§ Source extract

<<<<

Venue still possible in Southlake Town Square

Grapevine has hired its first museum curator, and a long-discussed performing arts center may be back on the radar in Southlake, where the city's nonprofit arts league is flourishing.

Area cities, because they are between Fort Worth and Dallas—with world-class museums and venues—tend toward a quiet fine arts scene and conservative spending.

But that could change—discussion of a long-sought performing arts center in Southlake is pivoting back to Southlake Town Square.

The nonprofit Southlake-based Apex Arts League, now in its seventh year, continues to bring in professional performing arts. Its 2013-14 season includes a first-time-ever chamber ballet performance, as well as performances by parts of the Dallas and Fort Worth symphonies, the Dallas Opera and a French chamber music concert.

"We are growing and bringing world-class performances to northeast Tarrant County," said Terri Messing, president of the Apex board.

Apex has about 150 members, and sends out regular emails to more than 600 interested community members.

The group partners with White's Chapel United Methodist Church in Southlake, which will lay special flooring in the sanctuary for the Nov. 7 performance of Avant Chamber Ballet, a Dallas-Fort Worth company.

Town Square possibility

While the church functions for Apex performances, Messing said her organization hasn't given up hope on a dedicated performing arts venue. Apex performances typically draw 500 to 1,200, she said.

"Southlake Town Square would be a great place for something like this, and something we would like to see happen," Messing said.

Messing said the group, which operates using membership fees and a few grants, is not actively raising money for an arts center.

"We will not fund raise until we know exactly what the money will go toward. We are not there yet," she said.

Discussion of a performing arts center in Southlake began about 10 years ago. Town Square, the Carillon development and the old Gateway Church were among the sites considered.

For various reasons, every plan unraveled.

But the idea has not been dropped, said Frank Bliss, president of Cooper & Stebbins, developer of Town Square.

"We are really looking at it seriously and hoping to find a way to make it happen by 2020," he said.

An arts venue likely would be tied to a joint-use project, possibly incorporating convention and meeting space, Bliss said.

"We believe this is the right strategy but we haven't quite figured it out yet," he said.

Jim Bob McMillan, deputy director at Texas Commission on the Arts, cautioned that sometimes the arts lose out on such combinations. He said a center in Plano wound up less focused on the arts than planned.

"You have to have your local champions that are willing to follow and stick their necks out and meet with the local elected officials and make sure everything that has been promised ends up being that way," he said.

Messing said Town Square has always been Apex's choice.

"We know that there eventually will be a performing arts center somewhere in this area and we want it to be here," she said.

>>>>

Saved entries:
<<<<

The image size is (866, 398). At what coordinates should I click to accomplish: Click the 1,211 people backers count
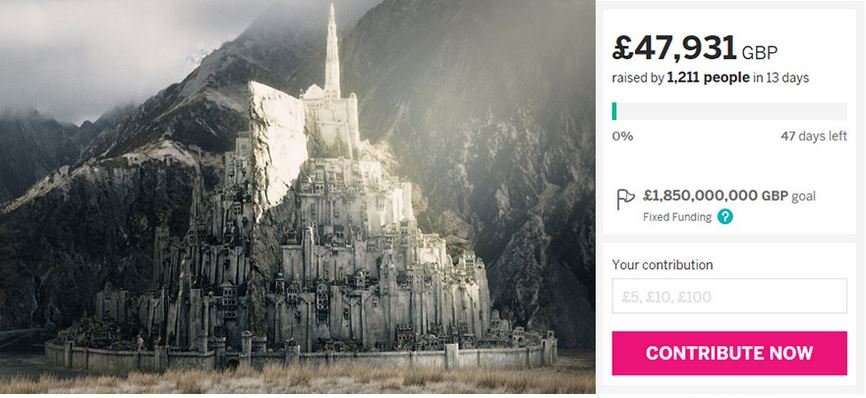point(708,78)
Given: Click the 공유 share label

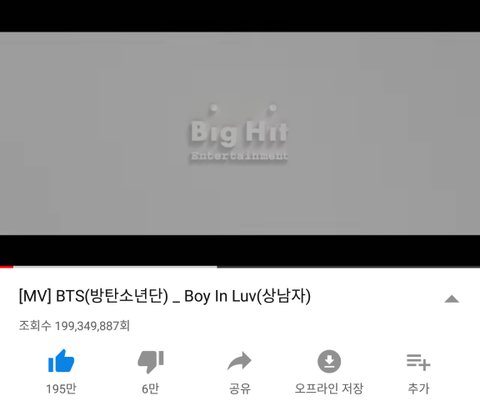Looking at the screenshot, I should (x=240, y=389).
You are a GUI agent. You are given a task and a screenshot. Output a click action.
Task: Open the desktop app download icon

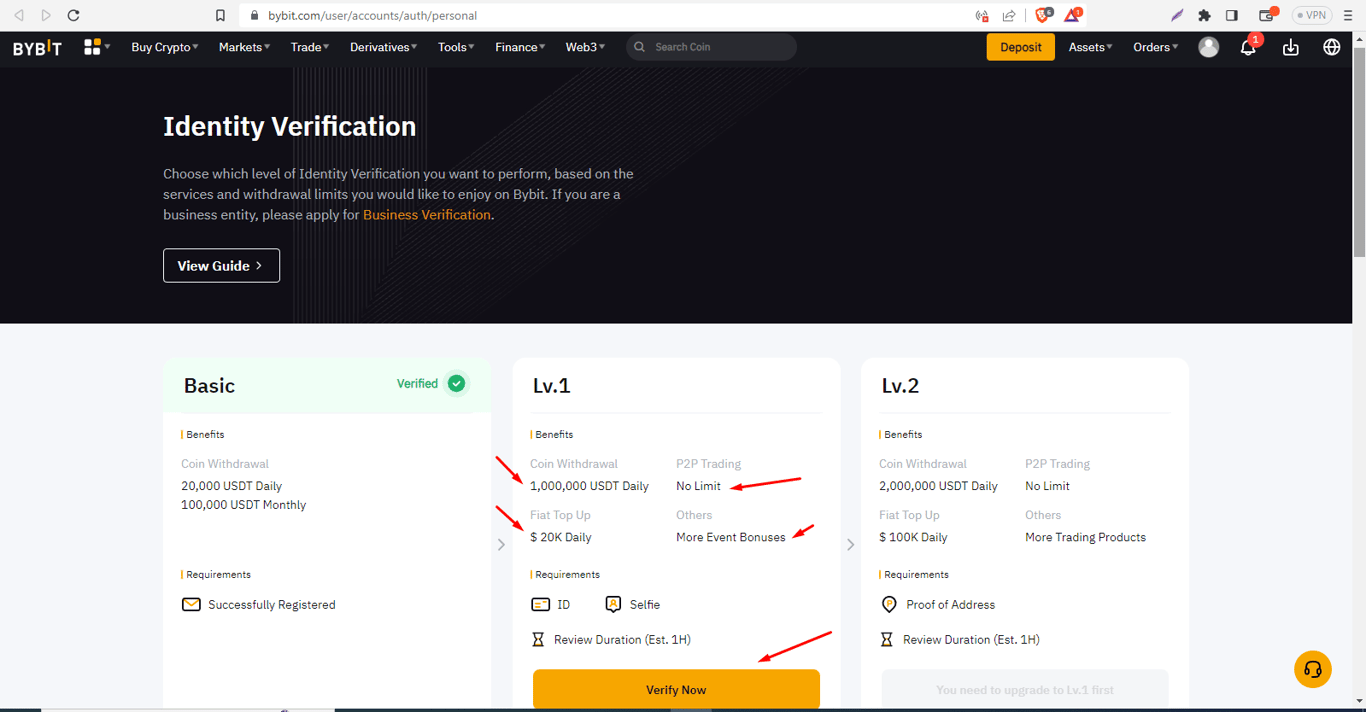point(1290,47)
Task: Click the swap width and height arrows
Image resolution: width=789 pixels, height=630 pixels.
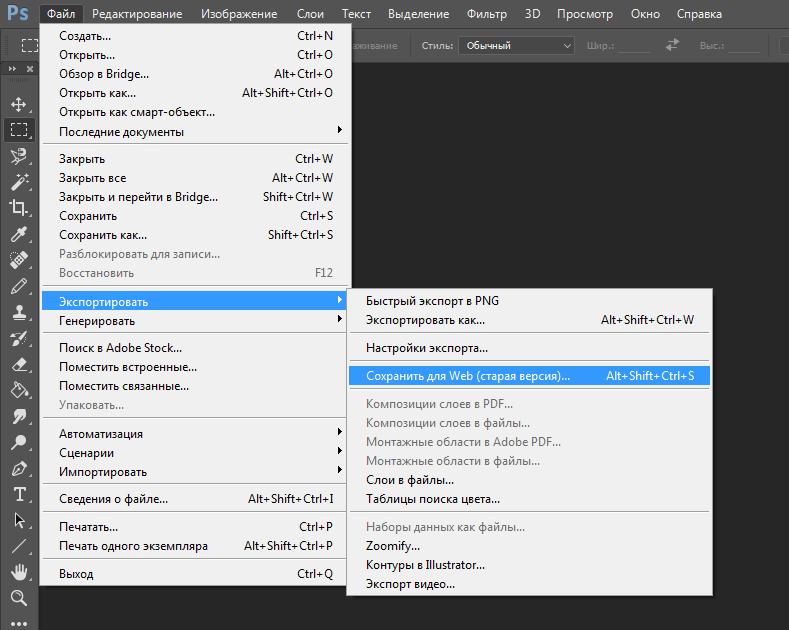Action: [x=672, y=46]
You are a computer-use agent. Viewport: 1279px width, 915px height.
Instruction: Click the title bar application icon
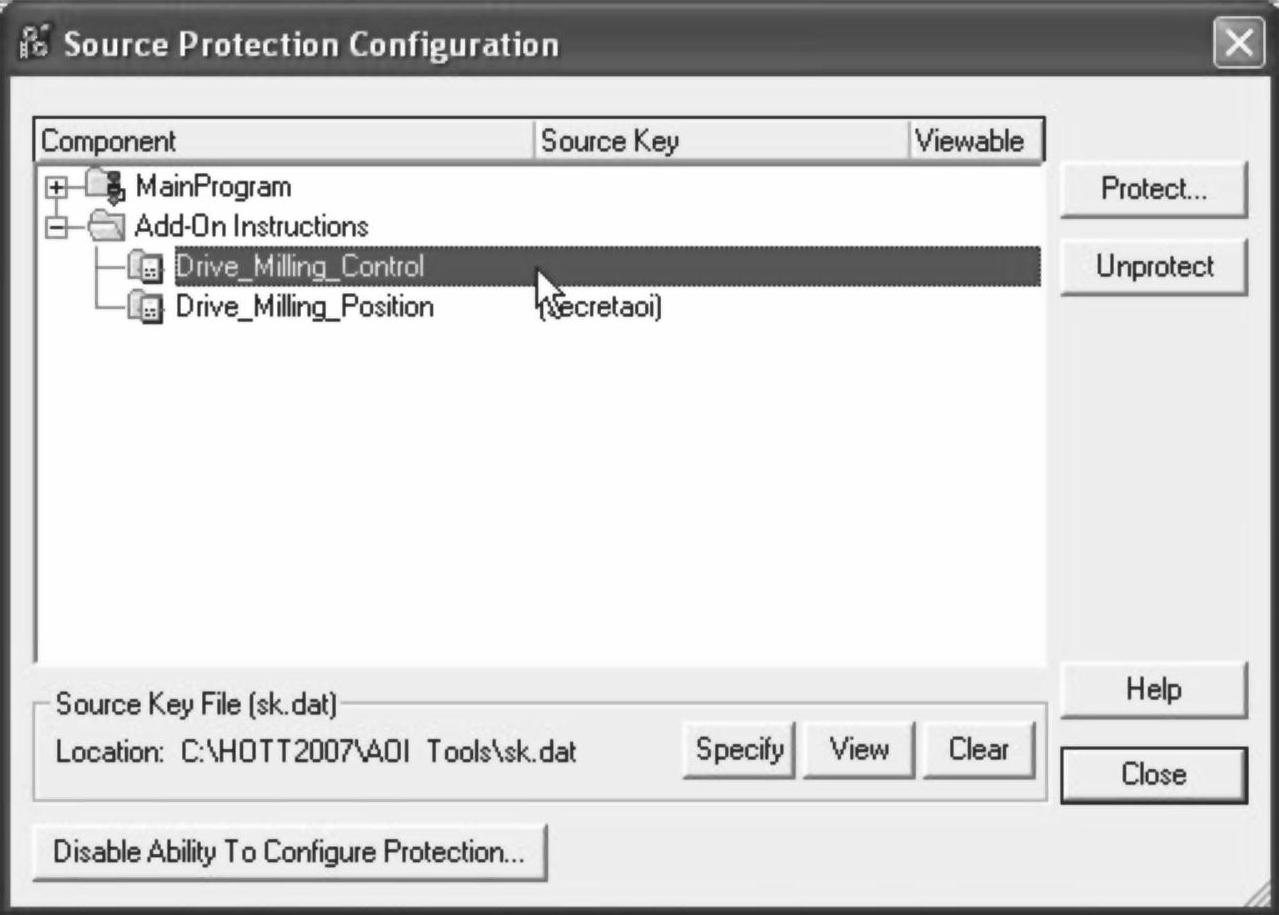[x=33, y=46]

>>>>

§ Challenges
**1.** Please render the saved entries, everything from the line containing "Given: Click the 공유 share label" down through the end of the entries, as a two-column CSV with the columns instruction and coordinates. Put one row per entry, each value in a quoted field, with line breaks replaced by spaces, and leave out the pictures.
**2.** Write the next part of the article on a possible Southlake performing arts center, picking up right after its last line.

§ Solved tasks
**1.**
instruction,coordinates
"Given: Click the 공유 share label","Looking at the screenshot, I should (x=240, y=389)."
"You are a GUI agent. You are given a task and a screenshot. Output a click action. Task: Open the desktop app download icon","point(1290,47)"
"Task: Click the swap width and height arrows Image resolution: width=789 pixels, height=630 pixels.","Action: [x=672, y=46]"
"You are a computer-use agent. Viewport: 1279px width, 915px height. Instruction: Click the title bar application icon","[x=33, y=46]"

**2.**
Apex's mission is to increase appreciation and participation in performing and visual arts, and create a "regional home for the arts."

Grapevine gets a curator

Grapevine's new curator of museums, Lynn Rushton, envisions a cultural renaissance.

"We are trying to make Grapevine a center of art and culture," said Rushton, who was hired about five months ago. The painter and mixed-media artist has worked as an art educator, lecturer and curator.

The Convention and Visitors Bureau has two gallery spaces, the Tower Gallery and Grand Gallery. Both host art and cultural exhibits.

Tower Gallery, about 3,000 square feet, is hosting the Texas Sculpture Association's Annual Membership Show, featuring 70 original works. The free show, with works for sale, ends Oct. 31.

On the private front, artists and gallery owners in Grapevine have banded together to showcase and promote the arts.

"We have a lot going on, and it's very exciting for anyone who appreciates art or wants to take classes and learn," said Pat Bodnyk, artist and owner of Holder Dane Gallery & Art Studios.

Through South On Main Artists Grapevine, working artists in the Cotton Belt Depot complex demonstrate and sell their works at ART2Market the second Saturday of each month.

The artists include master glassblower David Gappa, owner of Vetro Glass Studio & Gallery; Linda Lewis-Roark, a bronze artist at The Grapevine Fine Arts Foundry; and Bodnyk.

Six Grapevine galleries—including Vetro and Holder Dane—created the Grapevine Art Dealers Association to host gallery nights.

Apex also has stepped up its visual arts offerings with two to three exhibitions a year in Southlake Town Hall.

The city of Southlake budgeted $194,500 in expenditures from its public art fund in 2014. Part of that money will go to support the city's relationships with Apex; Arts Council Northeast based in Hurst; and Southlake Arts Council, which is appointed by the City Council to advise on public art.

Community arts

Some of the need for performing arts venues may be filled at the planned Community Recreation Center in Bicentennial Park in Southlake.

In August, the City Council approved a $1.72 million contract to design the first phase, which will include a community multipurpose space and senior center.

The multipurpose space will provide opportunities for local theater troupes, bands and ballet companies to perform.

Community-based performing arts are a popular staple in Southlake and Grapevine.

The Arts Council Northeast, a major arts organization, brings its MasterWorks Concert Series to cities in Northeast Tarrant County, including Southlake.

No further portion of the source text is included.